Compact (“computer and accountant”) appeared for the first time in 1974. Dries Neisingh was involved right from the very start. He was the editor-in-chief for many years up until 2003. His first publication dealt with “The use of the computer by the accountant”. This title denotes the start of a development that could not be predicted. Since his retirement Dries continues to follow the profession at a suitable distance from sunny Spain via the newspaper and via Compact, which he still very much enjoys reading. He sometimes sees old wine in new bottles (such as a mole at the police who is given too many access rights), sometimes fascinating cases (such as Volkswagen’s rigged software) and sometimes subject matter that is so technically complex that it even exceeds his powers of imagination. Dries places two fascinating developments within the perspective of the past and looks to the future.

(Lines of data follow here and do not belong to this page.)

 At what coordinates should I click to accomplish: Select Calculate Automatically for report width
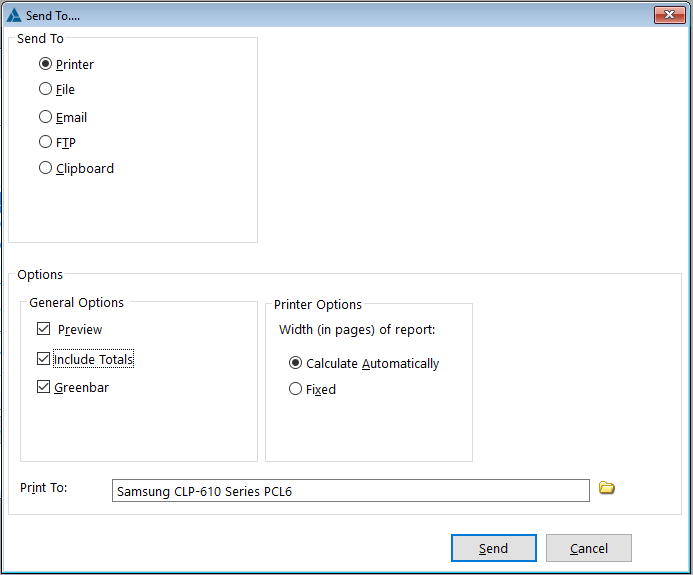point(295,363)
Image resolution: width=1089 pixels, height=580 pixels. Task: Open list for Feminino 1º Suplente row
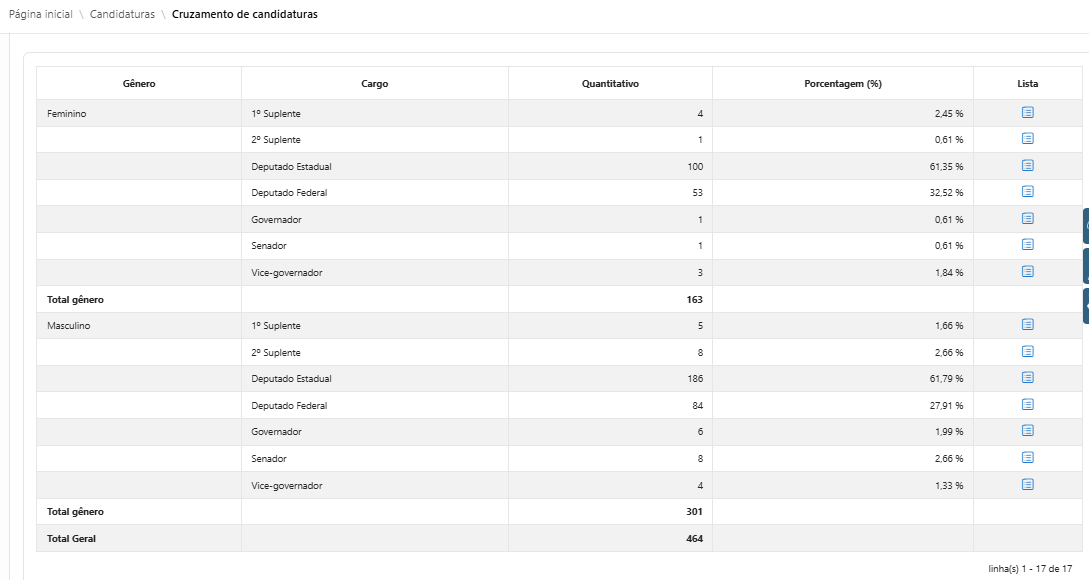tap(1027, 113)
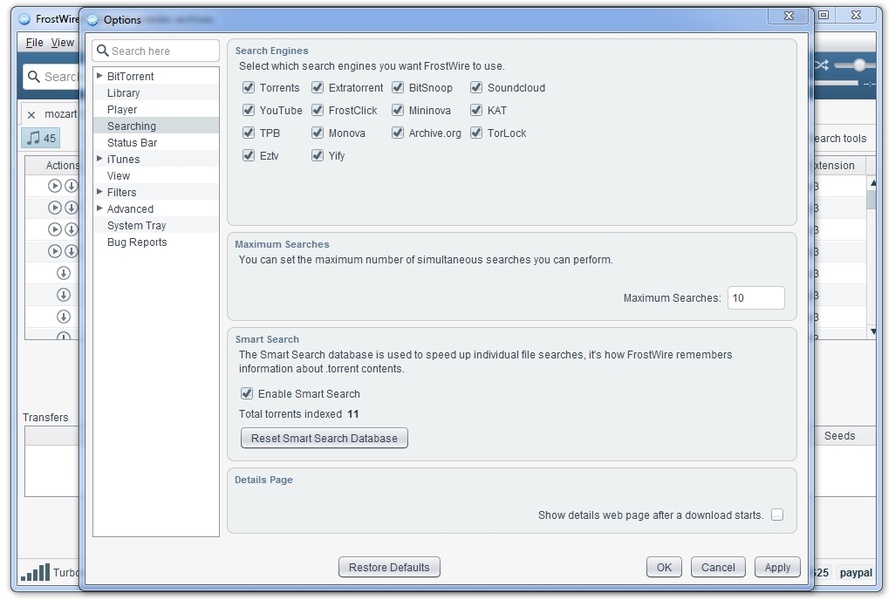895x600 pixels.
Task: Click the Restore Defaults button
Action: [389, 567]
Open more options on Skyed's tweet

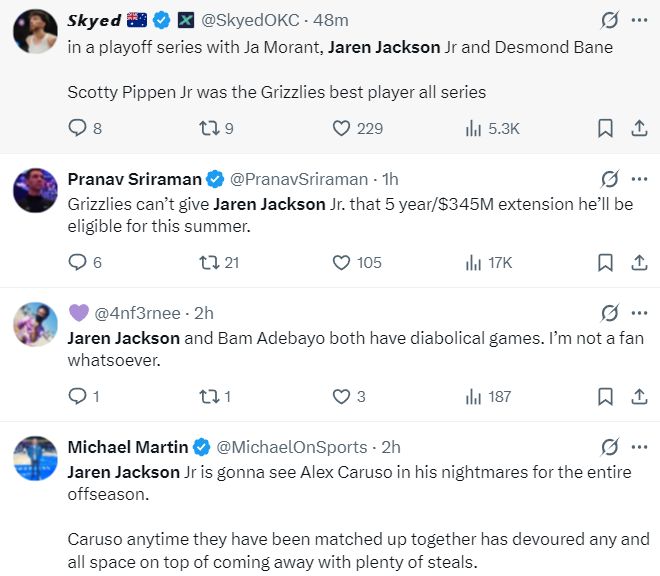point(639,20)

In your farewell speech in 2002 as professor of the auditing reliability and security aspect of IT at Groningen University, you said, among other things, about the future:
“The integration of IT in and across business processes will continue. Logistics and process automation are already the order of the day and integrated with the administrative and financial processes. Robotization has also found its way into the business world. I expect that accountants will be more often confronted with fully automated production processes, logistics and administration. They will therefore be required to assess these processes on reliability measures. Along with the control measures that are taken in those processes, the continuity and the quality of the IT organization will continue to be of increasing significance. User controls are no longer possible or can hardly be used anymore, while the IT organization still needs to provide the necessary guarantees.”

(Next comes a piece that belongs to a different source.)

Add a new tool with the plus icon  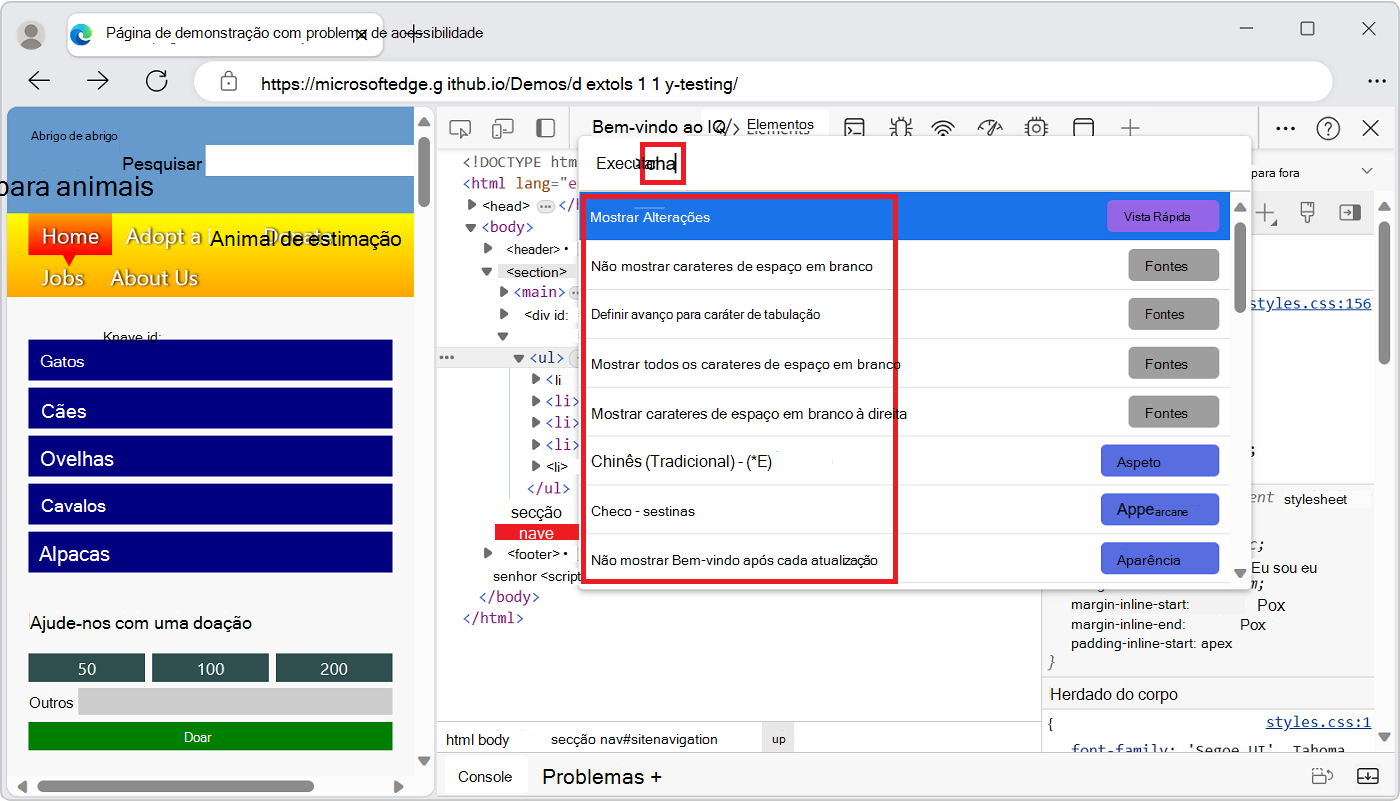pos(1130,128)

This development is still in full swing. The IT function is becoming increasingly embedded in organizations. It has often become the most important link. IT systems must be correctly developed and installed; monitoring this is a task for IT auditors. And this is becoming increasingly difficult. More and more functionality is moved to microchips, printed circuit boards and operating system software. These are important system building blocks and we don’t know what is actually installed on them. An update occasionally arrives to seal leaks, but nobody knows how dangerous these leaks were. The rigged software at Volkswagen shows that functionality in microchips is not adequately monitored. We test the defined functionality and do not expect fraudulent functionality. But we will have to know what is in these microchips, because we can only create an adequate system of internal control and security measures if these building blocks are correct. I cannot imagine that the chip manufacturers and the companies that provide the software for them will voluntarily offer up their company secrets. But the user organizations want “things” to be verifiable. A construction can possibly be thought up where IT auditors provide statements comparable with assurance statements. In 2002, I pointed out that there were still accountants who carried out audits around the computer. This is unthinkable nowadays. But how long can we continue to audit around microchips, printed circuit boards and operating system software? This is the question that confronts us in the coming decades.

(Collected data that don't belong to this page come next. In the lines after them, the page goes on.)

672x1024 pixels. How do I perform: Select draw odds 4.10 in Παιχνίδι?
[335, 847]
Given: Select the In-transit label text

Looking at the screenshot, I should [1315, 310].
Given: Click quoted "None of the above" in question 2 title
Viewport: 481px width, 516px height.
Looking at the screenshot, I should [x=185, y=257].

You also wrote the following forecast in your farewell speech:
“The use of the Internet will continue to increase even further. Now that the Internet is used for all kinds of purposes, also for matters that cannot bear the light of day, a need will arise to regulate in some way or another the use, respectively the monitoring, of the data transport. Technological solutions will have to be sought to be able to immediately determine the nature of the data transport. I see absolutely no solution in regulation, for example, by prohibiting the use of encryption.”
Prohibiting or regulating the use of encryption has happily not occurred. This was also completely unworkable; I warned about this. Regulating the monitoring of data transport is a current topic of discussion. A much less significant factor, at that time, was the emergence of wifi, smartphones, laptops and working from home. Everything is now connected and it is very easy if you can simply log in and access your work at home, on the road or in your hotel. But this also makes an organization vulnerable for hackers and careless or malevolent employees. Company secrets were previously on paper in the safe. You were not allowed to take these papers outside. Why should it now be possible via the computer or the smartphone? Organizations must seriously ask themselves whether they have to deploy all the technological possibilities that make it possible for everybody to access all the information within the organization from any place and at any time. I can imagine that in the future the IT system on which company secrets are stored, is not connected to other systems and that it is only accessible within the organization via carefully thought-out authorizations and, if necessary, in a secured area. A kind of digital safe.
Andries Wybe Neisingh (1942) is a retired KPMG Information Risk Management partner in the Netherlands. During his working life he was a chartered accountant, a chartered EDP Auditor and professor of auditing reliability and security aspect of IT at Groningen University. He was involved with Compact right from the first issue in 1974 and was the editor-in-chief for many years.